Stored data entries
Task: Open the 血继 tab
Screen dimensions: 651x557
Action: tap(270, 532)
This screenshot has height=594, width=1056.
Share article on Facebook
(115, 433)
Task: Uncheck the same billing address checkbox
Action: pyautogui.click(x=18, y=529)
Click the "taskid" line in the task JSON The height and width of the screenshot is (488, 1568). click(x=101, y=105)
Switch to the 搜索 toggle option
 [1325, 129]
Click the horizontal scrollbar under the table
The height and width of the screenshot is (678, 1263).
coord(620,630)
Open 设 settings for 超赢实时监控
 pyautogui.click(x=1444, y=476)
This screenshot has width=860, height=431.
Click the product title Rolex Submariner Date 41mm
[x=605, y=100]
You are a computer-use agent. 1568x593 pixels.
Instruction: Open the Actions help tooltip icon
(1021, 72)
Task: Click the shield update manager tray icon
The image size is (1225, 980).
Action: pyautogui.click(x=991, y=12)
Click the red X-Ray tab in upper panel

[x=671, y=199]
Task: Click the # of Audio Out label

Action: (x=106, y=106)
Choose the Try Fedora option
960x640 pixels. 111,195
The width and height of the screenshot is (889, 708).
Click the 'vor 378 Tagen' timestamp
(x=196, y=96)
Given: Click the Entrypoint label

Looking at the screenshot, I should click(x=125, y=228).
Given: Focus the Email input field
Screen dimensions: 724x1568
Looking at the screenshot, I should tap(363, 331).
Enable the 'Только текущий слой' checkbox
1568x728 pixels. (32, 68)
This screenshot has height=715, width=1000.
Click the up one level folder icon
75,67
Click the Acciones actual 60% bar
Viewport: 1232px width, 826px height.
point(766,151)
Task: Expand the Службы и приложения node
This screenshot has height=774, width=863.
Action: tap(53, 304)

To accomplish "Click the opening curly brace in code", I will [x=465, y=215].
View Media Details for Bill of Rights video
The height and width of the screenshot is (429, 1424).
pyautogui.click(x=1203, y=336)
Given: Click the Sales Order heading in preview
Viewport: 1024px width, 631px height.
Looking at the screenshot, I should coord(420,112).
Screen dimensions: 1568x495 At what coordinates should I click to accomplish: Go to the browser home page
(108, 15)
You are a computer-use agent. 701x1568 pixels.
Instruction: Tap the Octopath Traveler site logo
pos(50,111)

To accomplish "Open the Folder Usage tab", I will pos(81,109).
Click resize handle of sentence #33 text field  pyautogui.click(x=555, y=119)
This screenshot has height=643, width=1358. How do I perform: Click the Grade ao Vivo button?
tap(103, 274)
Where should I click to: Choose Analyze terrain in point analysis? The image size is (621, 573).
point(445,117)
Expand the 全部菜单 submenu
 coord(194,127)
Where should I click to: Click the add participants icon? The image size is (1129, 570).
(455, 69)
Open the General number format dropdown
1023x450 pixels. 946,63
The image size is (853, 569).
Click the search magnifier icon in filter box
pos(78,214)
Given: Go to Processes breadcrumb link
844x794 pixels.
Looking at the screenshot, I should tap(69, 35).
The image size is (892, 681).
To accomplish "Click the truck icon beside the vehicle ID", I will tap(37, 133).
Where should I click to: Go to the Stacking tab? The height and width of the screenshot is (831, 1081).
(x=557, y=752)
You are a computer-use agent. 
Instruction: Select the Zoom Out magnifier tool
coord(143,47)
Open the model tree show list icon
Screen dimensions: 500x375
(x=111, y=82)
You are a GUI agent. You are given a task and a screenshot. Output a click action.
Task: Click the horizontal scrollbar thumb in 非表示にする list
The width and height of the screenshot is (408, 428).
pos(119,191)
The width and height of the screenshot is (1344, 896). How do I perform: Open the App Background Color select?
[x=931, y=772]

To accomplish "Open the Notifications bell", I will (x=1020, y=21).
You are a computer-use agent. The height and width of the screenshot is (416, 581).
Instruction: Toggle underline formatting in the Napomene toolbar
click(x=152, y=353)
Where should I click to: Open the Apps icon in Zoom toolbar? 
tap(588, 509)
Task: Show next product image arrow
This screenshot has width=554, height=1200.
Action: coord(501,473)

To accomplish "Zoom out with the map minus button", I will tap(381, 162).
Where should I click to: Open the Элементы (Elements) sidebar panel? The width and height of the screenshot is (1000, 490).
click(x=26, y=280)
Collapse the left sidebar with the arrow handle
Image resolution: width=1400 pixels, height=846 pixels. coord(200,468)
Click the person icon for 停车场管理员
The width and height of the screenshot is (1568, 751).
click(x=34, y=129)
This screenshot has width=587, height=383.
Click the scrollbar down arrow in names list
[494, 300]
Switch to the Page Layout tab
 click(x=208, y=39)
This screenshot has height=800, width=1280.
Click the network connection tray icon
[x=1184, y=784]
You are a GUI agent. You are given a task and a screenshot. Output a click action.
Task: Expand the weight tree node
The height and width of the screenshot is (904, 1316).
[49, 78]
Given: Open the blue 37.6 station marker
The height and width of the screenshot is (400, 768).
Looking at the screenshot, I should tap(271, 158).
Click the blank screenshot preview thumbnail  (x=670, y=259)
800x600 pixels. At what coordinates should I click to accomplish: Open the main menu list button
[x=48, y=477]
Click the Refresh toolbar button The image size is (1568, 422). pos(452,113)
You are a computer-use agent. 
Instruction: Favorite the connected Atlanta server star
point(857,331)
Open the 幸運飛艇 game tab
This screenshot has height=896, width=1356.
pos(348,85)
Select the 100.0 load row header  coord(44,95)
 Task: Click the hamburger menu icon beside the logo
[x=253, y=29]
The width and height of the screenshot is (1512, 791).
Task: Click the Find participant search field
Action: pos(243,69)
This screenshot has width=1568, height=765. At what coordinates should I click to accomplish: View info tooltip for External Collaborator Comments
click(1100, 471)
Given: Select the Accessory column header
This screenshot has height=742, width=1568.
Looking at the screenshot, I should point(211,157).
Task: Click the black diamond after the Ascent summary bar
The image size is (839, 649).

• [WORK REQUEST] Would you return every line of the data above exactly?

• [SOLUTION TO THIS PROBLEM]
Task: Open the 血继 tab
Screen dimensions: 651x557
Action: tap(270, 532)
This screenshot has height=594, width=1056.
Share article on Facebook
(115, 433)
Task: Uncheck the same billing address checkbox
Action: pyautogui.click(x=18, y=529)
Click the "taskid" line in the task JSON The height and width of the screenshot is (488, 1568). click(x=101, y=105)
Switch to the 搜索 toggle option
 [1325, 129]
Click the horizontal scrollbar under the table
The height and width of the screenshot is (678, 1263).
coord(620,630)
Open 设 settings for 超赢实时监控
 pyautogui.click(x=1444, y=476)
This screenshot has width=860, height=431.
Click the product title Rolex Submariner Date 41mm
[x=605, y=100]
You are a computer-use agent. 1568x593 pixels.
Instruction: Open the Actions help tooltip icon
(1021, 72)
Task: Click the shield update manager tray icon
The image size is (1225, 980).
Action: pyautogui.click(x=991, y=12)
Click the red X-Ray tab in upper panel

[x=671, y=199]
Task: Click the # of Audio Out label

Action: (x=106, y=106)
Choose the Try Fedora option
960x640 pixels. 111,195
The width and height of the screenshot is (889, 708).
Click the 'vor 378 Tagen' timestamp
(x=196, y=96)
Given: Click the Entrypoint label

Looking at the screenshot, I should click(x=125, y=228).
Given: Focus the Email input field
Screen dimensions: 724x1568
Looking at the screenshot, I should tap(363, 331).
Enable the 'Только текущий слой' checkbox
1568x728 pixels. (32, 68)
This screenshot has height=715, width=1000.
Click the up one level folder icon
75,67
Click the Acciones actual 60% bar
Viewport: 1232px width, 826px height.
point(766,151)
Task: Expand the Службы и приложения node
This screenshot has height=774, width=863.
Action: tap(53, 304)

To accomplish "Click the opening curly brace in code", I will [x=465, y=215].
View Media Details for Bill of Rights video
The height and width of the screenshot is (429, 1424).
pyautogui.click(x=1203, y=336)
Given: Click the Sales Order heading in preview
Viewport: 1024px width, 631px height.
Looking at the screenshot, I should coord(420,112).
Screen dimensions: 1568x495 At what coordinates should I click to accomplish: Go to the browser home page
(108, 15)
You are a computer-use agent. 701x1568 pixels.
Instruction: Tap the Octopath Traveler site logo
pos(50,111)

To accomplish "Open the Folder Usage tab", I will pos(81,109).
Click resize handle of sentence #33 text field  pyautogui.click(x=555, y=119)
This screenshot has height=643, width=1358. How do I perform: Click the Grade ao Vivo button?
tap(103, 274)
Where should I click to: Choose Analyze terrain in point analysis? The image size is (621, 573).
point(445,117)
Expand the 全部菜单 submenu
 coord(194,127)
Where should I click to: Click the add participants icon? The image size is (1129, 570).
(455, 69)
Open the General number format dropdown
1023x450 pixels. 946,63
The image size is (853, 569).
Click the search magnifier icon in filter box
pos(78,214)
Given: Go to Processes breadcrumb link
844x794 pixels.
Looking at the screenshot, I should tap(69, 35).
The image size is (892, 681).
To accomplish "Click the truck icon beside the vehicle ID", I will tap(37, 133).
Where should I click to: Go to the Stacking tab? The height and width of the screenshot is (831, 1081).
(x=557, y=752)
You are a computer-use agent. 
Instruction: Select the Zoom Out magnifier tool
coord(143,47)
Open the model tree show list icon
Screen dimensions: 500x375
(x=111, y=82)
You are a GUI agent. You are given a task and a screenshot. Output a click action.
Task: Click the horizontal scrollbar thumb in 非表示にする list
The width and height of the screenshot is (408, 428).
pos(119,191)
The width and height of the screenshot is (1344, 896). How do I perform: Open the App Background Color select?
[x=931, y=772]

To accomplish "Open the Notifications bell", I will (x=1020, y=21).
You are a computer-use agent. The height and width of the screenshot is (416, 581).
Instruction: Toggle underline formatting in the Napomene toolbar
click(x=152, y=353)
Where should I click to: Open the Apps icon in Zoom toolbar? 
tap(588, 509)
Task: Show next product image arrow
This screenshot has width=554, height=1200.
Action: coord(501,473)

To accomplish "Zoom out with the map minus button", I will tap(381, 162).
Where should I click to: Open the Элементы (Elements) sidebar panel? The width and height of the screenshot is (1000, 490).
click(x=26, y=280)
Collapse the left sidebar with the arrow handle
Image resolution: width=1400 pixels, height=846 pixels. coord(200,468)
Click the person icon for 停车场管理员
The width and height of the screenshot is (1568, 751).
click(x=34, y=129)
This screenshot has width=587, height=383.
Click the scrollbar down arrow in names list
[494, 300]
Switch to the Page Layout tab
 click(x=208, y=39)
This screenshot has height=800, width=1280.
Click the network connection tray icon
[x=1184, y=784]
You are a GUI agent. You are given a task and a screenshot. Output a click action.
Task: Expand the weight tree node
The height and width of the screenshot is (904, 1316).
[49, 78]
Given: Open the blue 37.6 station marker
The height and width of the screenshot is (400, 768).
Looking at the screenshot, I should tap(271, 158).
Click the blank screenshot preview thumbnail  (x=670, y=259)
800x600 pixels. At what coordinates should I click to accomplish: Open the main menu list button
[x=48, y=477]
Click the Refresh toolbar button The image size is (1568, 422). pos(452,113)
You are a computer-use agent. 
Instruction: Favorite the connected Atlanta server star
point(857,331)
Open the 幸運飛艇 game tab
This screenshot has height=896, width=1356.
pos(348,85)
Select the 100.0 load row header  coord(44,95)
 Task: Click the hamburger menu icon beside the logo
[x=253, y=29]
The width and height of the screenshot is (1512, 791).
Task: Click the Find participant search field
Action: pos(243,69)
This screenshot has width=1568, height=765. At what coordinates should I click to accomplish: View info tooltip for External Collaborator Comments
click(1100, 471)
Given: Select the Accessory column header
This screenshot has height=742, width=1568.
Looking at the screenshot, I should point(211,157).
Task: Click the black diamond after the Ascent summary bar
The image size is (839, 649).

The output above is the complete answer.